Stream Computing - a sobering experience

This post is an evaluation of what I have achieved and experienced using ATI's Stream Computing, and maybe I get some feedback or even some hints to where I went wrong (if I did) and how to do better.

 

Task: Use Stream Computing to accelerate transformation of geographical coordinates

Test machine: Intel C2D E8500, Radeon HD 4870 1GB, 4 GB DDR2 RAM 1066 MHz, WinXP SP 3

 

1. Tools

Flaws and bugs in Brook+ pose a few problems particularly to the newbie to ATI's Stream Computing SDK and tools, but thankfully these were overcome with the help of a few knowledgable forum members.

 

2. Precision

When evaluating the results of an initial coordinate transformation test implementation using single precision floating point numbers (float) it turned out that compute errors summed up so badly that the results were unuseable.

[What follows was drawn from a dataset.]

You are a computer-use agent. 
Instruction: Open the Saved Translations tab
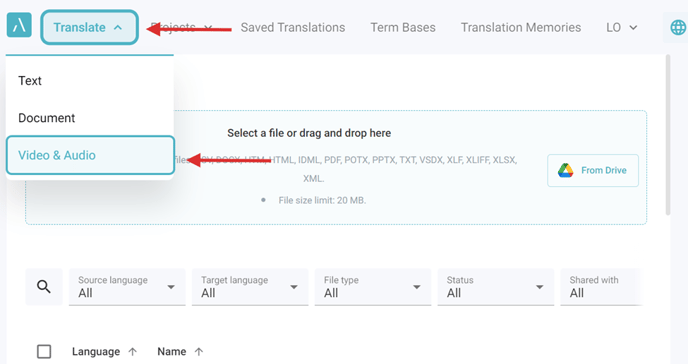tap(293, 28)
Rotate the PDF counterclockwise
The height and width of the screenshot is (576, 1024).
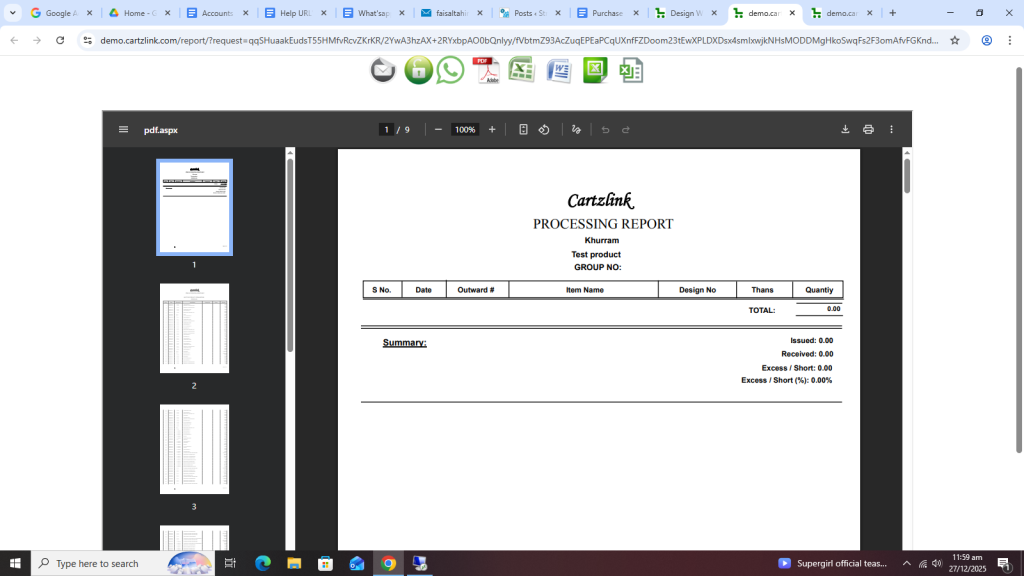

Transition to double had the big problem that the built-in math functions all work with float, causing the precision problem to arise again. It turned out that while I could provide double versions of most of these functions, not all could be replaced, so precision problems remained. Due to the nature of the subject (and me not being an expert in numerical mathematics and its application on computer systems) I have not been able to solve these.

 

3. Speed

Transforming a coordinate in my test case involves quite a few steps. I have made sure that data remained on the Stream Computing hardware (gfx card). Still, with all optimizations I could apply, I only achieved a threefold speedup compared to the CPU code path (the original coordinate transformation code), and even that only for large numbers of coordinates (the break even point was at around 1 million double precision coordinates, i.e. 3 million double values (x,y plus zone specifier)).

I have to say that I don't know whether I could improve on this, because I haven't really understood code optimization like explained in the optimized matrix multiplication example, but I doubt that speed could be more than doubled that way.

 

So as a result, unless I have massively goofed up somewhere (which I wouldn't be able to detect), Stream Computing has proven to be useless for my application: It lacks the speed and most of all the numerical precision required.

That is pretty disappointing I have to say. Maybe this will change should there ever be Stream Computing hardware with full native double precision support.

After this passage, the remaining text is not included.